# WORK REQUEST:
However many lines the data holds, transcribe them all exactly.
====== SUPPLIED INFORMATION
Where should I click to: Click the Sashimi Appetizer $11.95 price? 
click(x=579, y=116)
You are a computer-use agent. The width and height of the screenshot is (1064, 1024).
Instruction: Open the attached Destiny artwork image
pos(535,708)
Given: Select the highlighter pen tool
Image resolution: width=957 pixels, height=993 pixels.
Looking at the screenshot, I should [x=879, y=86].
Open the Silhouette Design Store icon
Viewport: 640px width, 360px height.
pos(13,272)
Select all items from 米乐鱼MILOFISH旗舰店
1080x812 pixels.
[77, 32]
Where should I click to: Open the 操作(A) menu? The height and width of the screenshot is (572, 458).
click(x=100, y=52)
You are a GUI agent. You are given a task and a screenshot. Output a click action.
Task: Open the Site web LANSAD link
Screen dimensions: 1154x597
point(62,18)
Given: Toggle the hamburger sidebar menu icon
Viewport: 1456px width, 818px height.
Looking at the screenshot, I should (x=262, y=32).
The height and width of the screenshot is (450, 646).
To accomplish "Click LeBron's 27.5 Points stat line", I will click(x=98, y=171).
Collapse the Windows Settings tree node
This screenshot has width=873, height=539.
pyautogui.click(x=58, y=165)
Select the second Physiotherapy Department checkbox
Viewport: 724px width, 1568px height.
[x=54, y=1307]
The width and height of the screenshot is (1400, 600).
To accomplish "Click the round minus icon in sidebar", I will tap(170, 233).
============
# SOLUTION TO THIS TASK:
Where should I click to: Click the Sashimi Appetizer $11.95 price? 
click(x=579, y=116)
You are a computer-use agent. The width and height of the screenshot is (1064, 1024).
Instruction: Open the attached Destiny artwork image
pos(535,708)
Given: Select the highlighter pen tool
Image resolution: width=957 pixels, height=993 pixels.
Looking at the screenshot, I should [x=879, y=86].
Open the Silhouette Design Store icon
Viewport: 640px width, 360px height.
pos(13,272)
Select all items from 米乐鱼MILOFISH旗舰店
1080x812 pixels.
[77, 32]
Where should I click to: Open the 操作(A) menu? The height and width of the screenshot is (572, 458).
click(x=100, y=52)
You are a GUI agent. You are given a task and a screenshot. Output a click action.
Task: Open the Site web LANSAD link
Screen dimensions: 1154x597
point(62,18)
Given: Toggle the hamburger sidebar menu icon
Viewport: 1456px width, 818px height.
Looking at the screenshot, I should (x=262, y=32).
The height and width of the screenshot is (450, 646).
To accomplish "Click LeBron's 27.5 Points stat line", I will click(x=98, y=171).
Collapse the Windows Settings tree node
This screenshot has width=873, height=539.
pyautogui.click(x=58, y=165)
Select the second Physiotherapy Department checkbox
Viewport: 724px width, 1568px height.
[x=54, y=1307]
The width and height of the screenshot is (1400, 600).
To accomplish "Click the round minus icon in sidebar", I will tap(170, 233).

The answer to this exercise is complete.